» **Required work**
(1) According to the article on cloud security alerts, what share of Australian respondents receive more than 500 cloud security alerts per day?
(2) Carry on the article about cloud security alerts in Australia from the point where it stops.

» **Page text**

Australian security teams inundated with inaccurate alerts
A new report says Australian IT teams are being inundated with inaccurate cloud security alerts.
Cloud security specialist Orca Security surveyed 800+ IT and security workers in the US, Australia, UK, Germany and France to produce the ‘2022 Cloud Security Alert Fatigue Report’. The study found that 61% of Australian respondents receive more than 500 cloud security alerts per day — a large number of which are inaccurate or unnecessary.
Over a third (36%) of respondents said more than 40% of alerts are false positives, while more than 42% of respondents claim that over 40% of alerts are low priority.
This volume and inaccuracy leaves Australian organisations open to missing critical alerts. Of the 56% of respondents that claim critical alerts are being missed, 39% said this happens on a weekly basis, while 20% found it was a daily occurrence.
“Multiple, disconnected tools continue to plague security teams. Having to sift through hundreds of ‘high priority’, often meaningless alerts is causing security practitioners to become overwhelmed and leading to burnout and turnover. Australia is already in the midst of an ongoing skills shortage, with technology and cybersecurity staff in high demand, as a result of COVID-enforced border closures. Businesses therefore need to leverage technology to lighten the workload for staff, rather than having technology complicate tasks, in order to retain good talent,” said Avi Shua, CEO and co-founder, Orca Security.

» **Dataset excerpts**

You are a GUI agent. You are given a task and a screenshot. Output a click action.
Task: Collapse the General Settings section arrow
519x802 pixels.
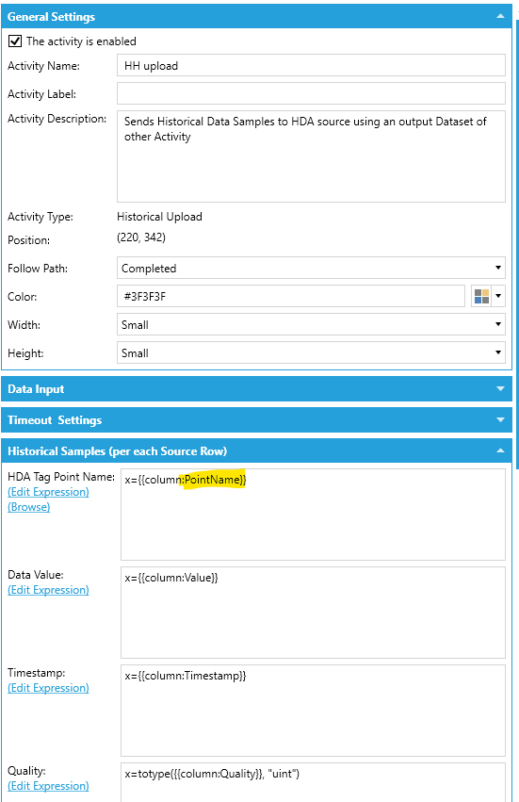500,16
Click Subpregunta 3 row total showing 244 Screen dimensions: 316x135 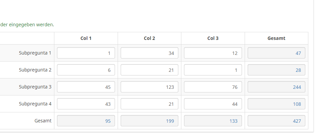[276, 87]
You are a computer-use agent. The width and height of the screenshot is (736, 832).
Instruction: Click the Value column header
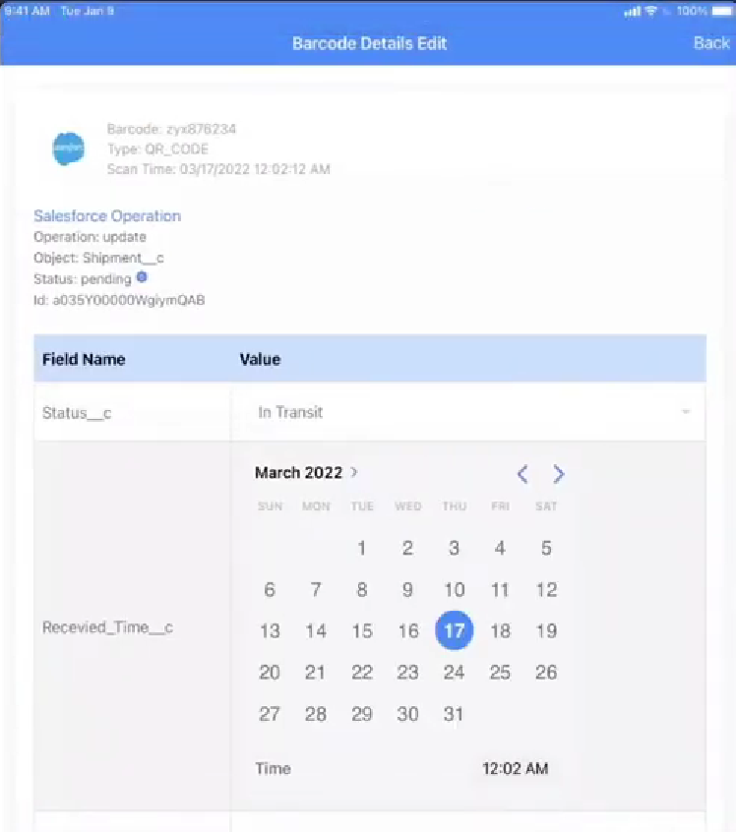pyautogui.click(x=260, y=359)
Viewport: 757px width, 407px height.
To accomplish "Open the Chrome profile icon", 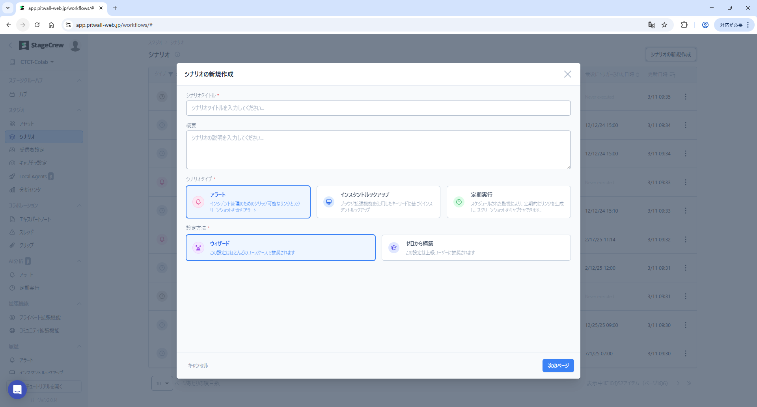I will coord(705,25).
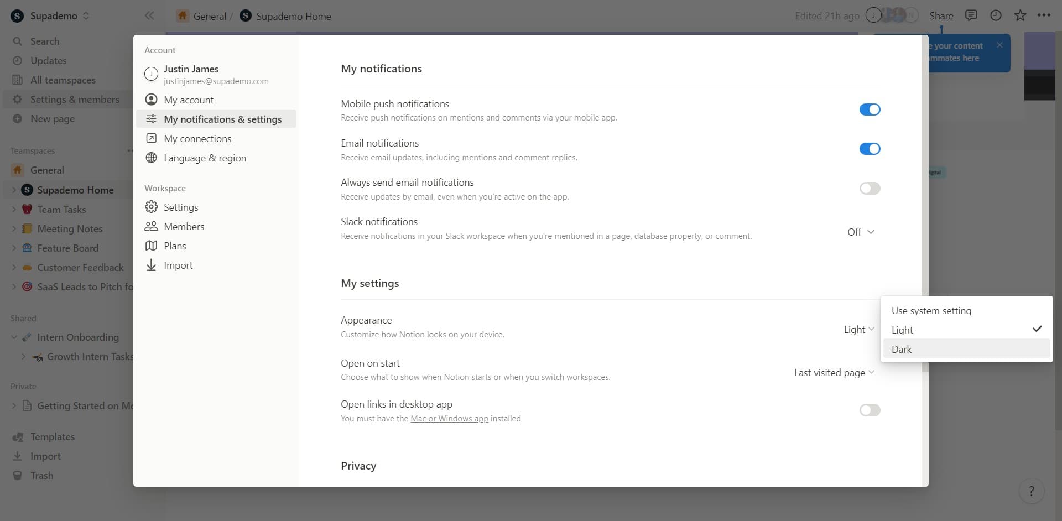Screen dimensions: 1062x521
Task: Turn off Email notifications toggle
Action: [870, 149]
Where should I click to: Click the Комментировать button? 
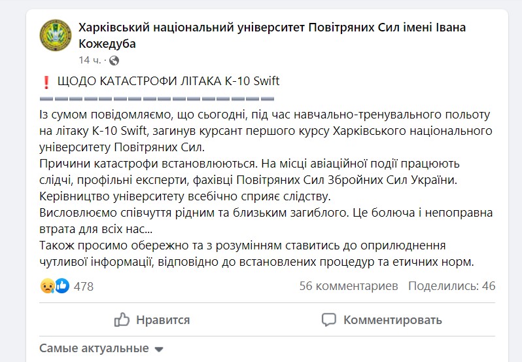[381, 319]
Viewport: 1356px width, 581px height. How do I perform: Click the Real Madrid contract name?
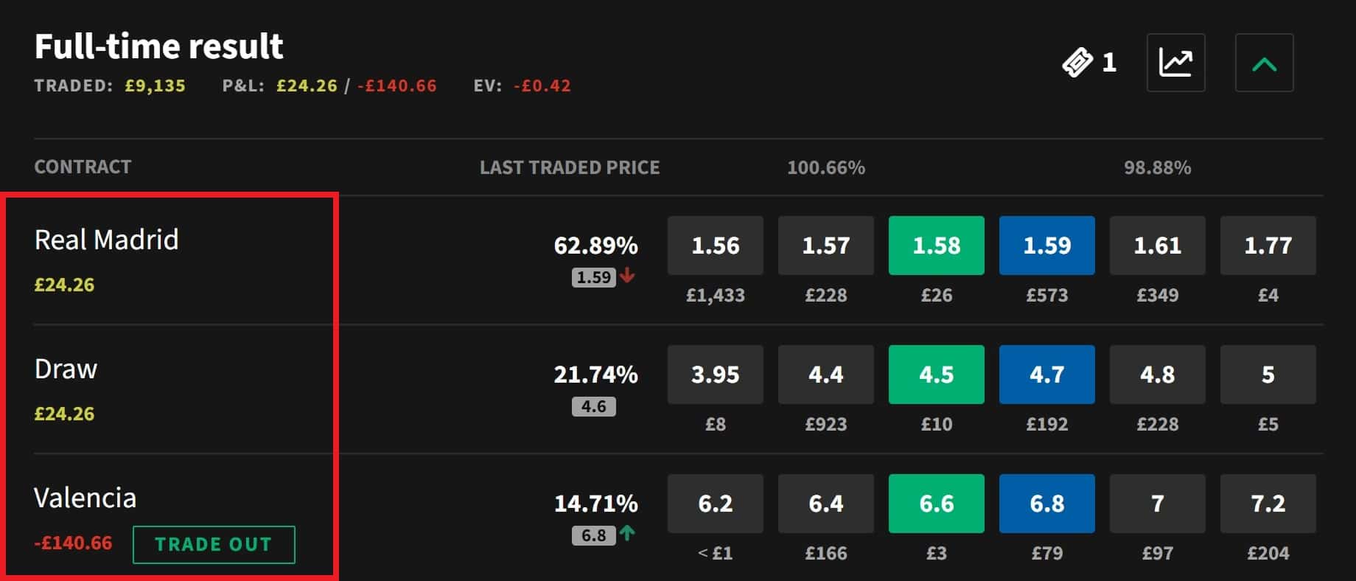[107, 240]
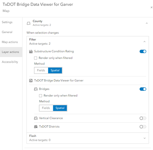Image resolution: width=153 pixels, height=150 pixels.
Task: Click the map icon beside TxDOT Bridge Data Viewer
Action: click(x=31, y=80)
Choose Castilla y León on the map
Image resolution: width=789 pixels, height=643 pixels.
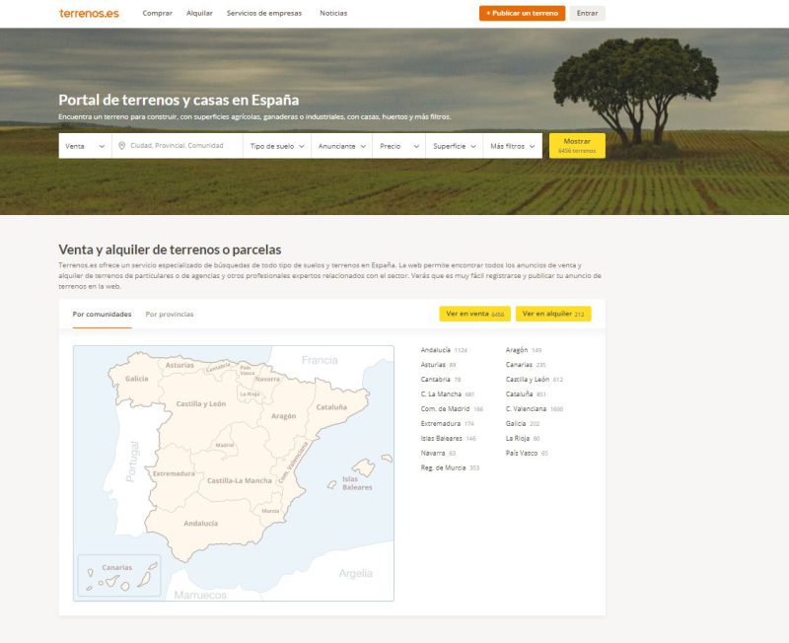coord(200,403)
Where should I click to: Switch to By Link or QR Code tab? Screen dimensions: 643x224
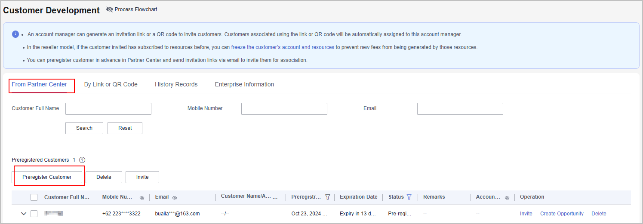(x=111, y=84)
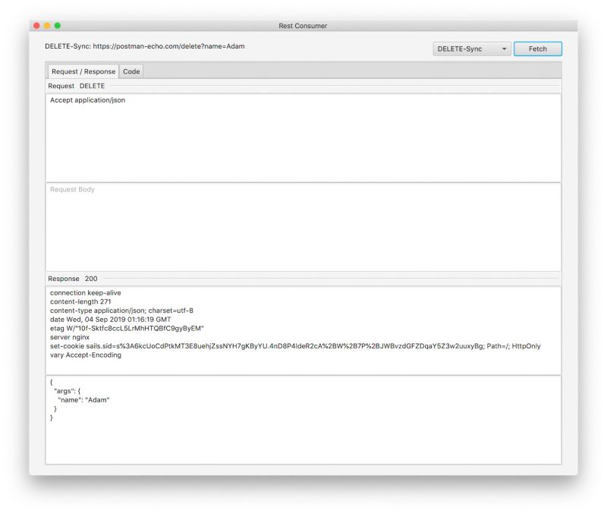Switch to the Code tab
Screen dimensions: 607x514
coord(131,71)
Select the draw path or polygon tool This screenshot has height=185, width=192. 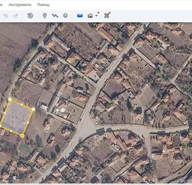click(55, 16)
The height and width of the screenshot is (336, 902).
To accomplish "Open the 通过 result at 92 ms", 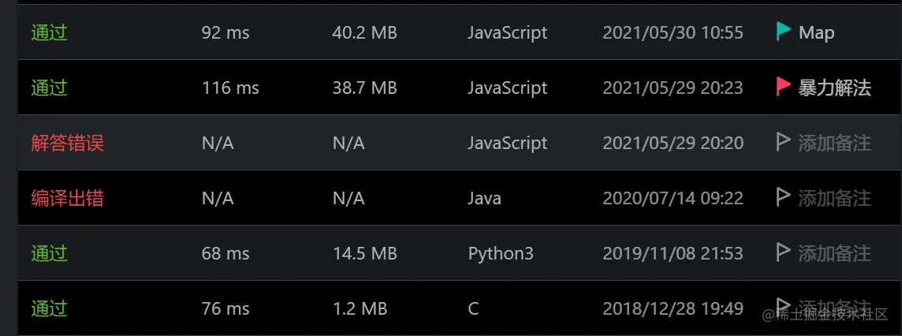I will click(50, 33).

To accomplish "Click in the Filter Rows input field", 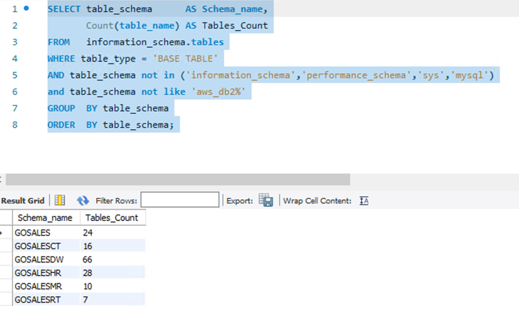I will pyautogui.click(x=179, y=200).
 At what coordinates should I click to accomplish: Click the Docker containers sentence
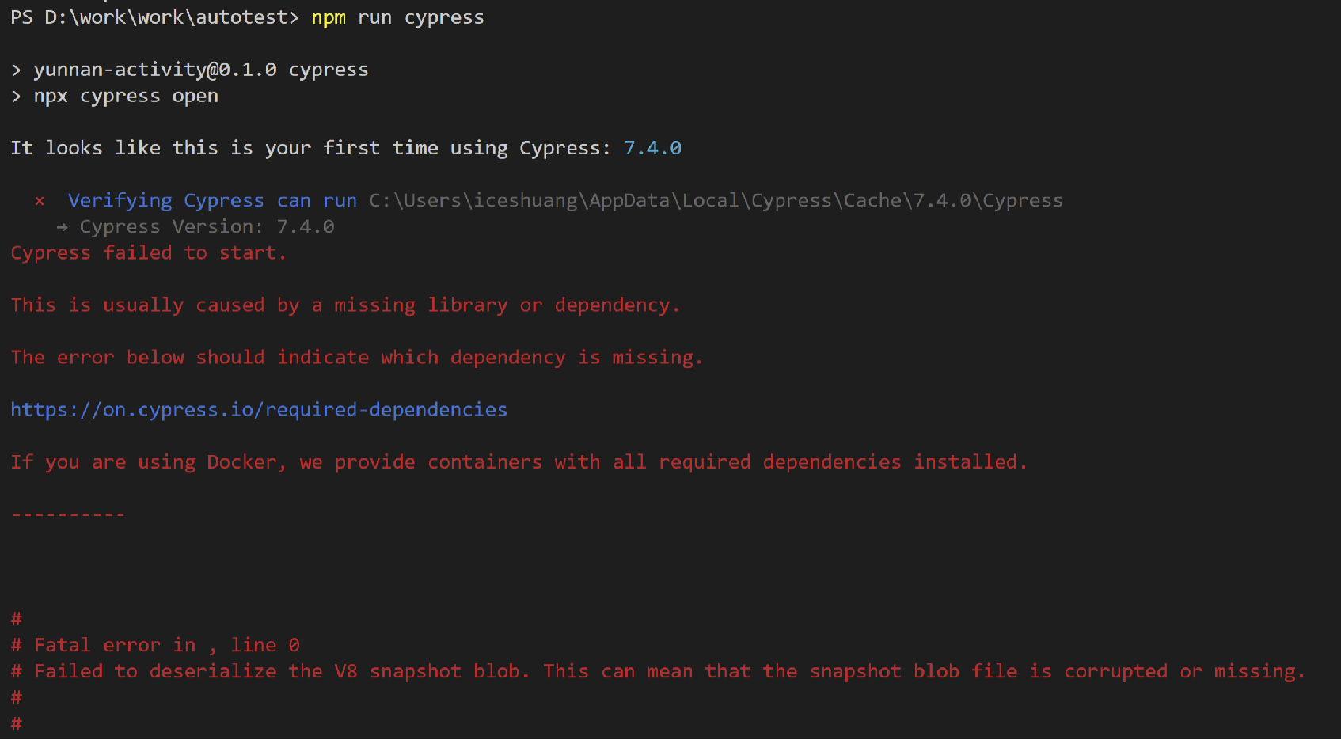pyautogui.click(x=519, y=462)
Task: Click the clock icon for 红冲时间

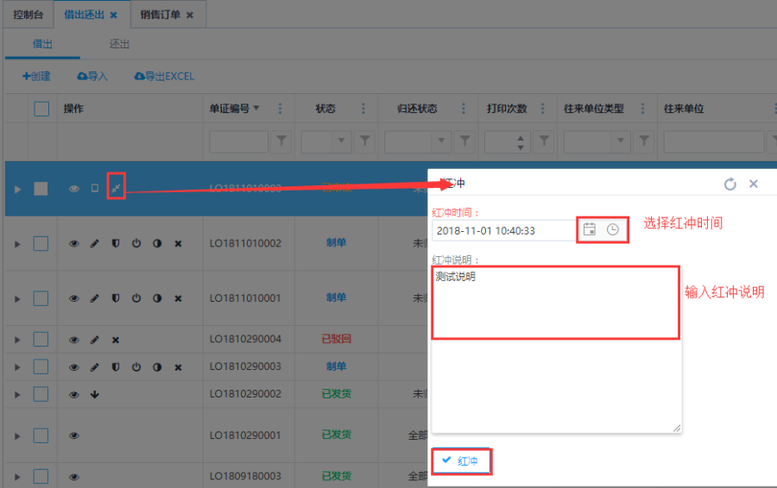Action: [x=612, y=229]
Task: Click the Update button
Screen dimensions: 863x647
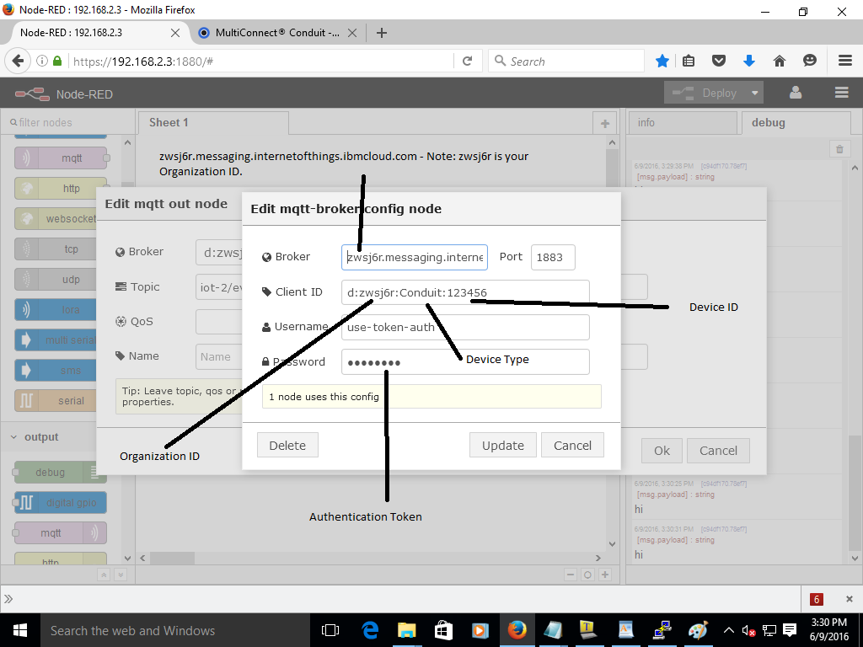Action: tap(502, 446)
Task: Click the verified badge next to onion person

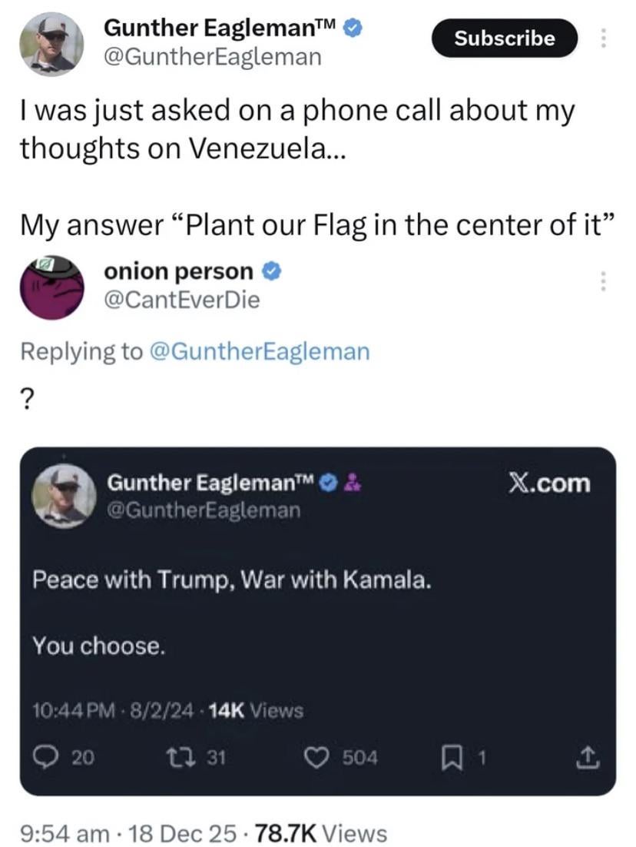Action: click(x=271, y=271)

» **Answers by item**
(1) 61%

(2)
“Practitioners should be enabled to focus on the very few toxic combinations of alerts and attack paths that can put their crown jewels in jeopardy, rather than trying to review thousands of meaningless alerts which are occurring as a result of businesses using multiple siloed public cloud security tools. Australian businesses need to work smarter not harder, and consolidate their tools, in order to protect their most valuable assets — their people and their data.”
Additional Australian findings suggest that security teams may be in denial about the effectiveness of their multiple security tools.
- 61% have five or more public cloud security tools.
- 94% of respondents say they feel confident or very confident in the accuracy of their security tools, even though 36% say more than nearly half (40%) of alerts are false positives.
- 97% of respondents say they are satisfied or very satisfied with how their security tools prioritise risk, even though 42% say that more than 40% of alerts are low priority.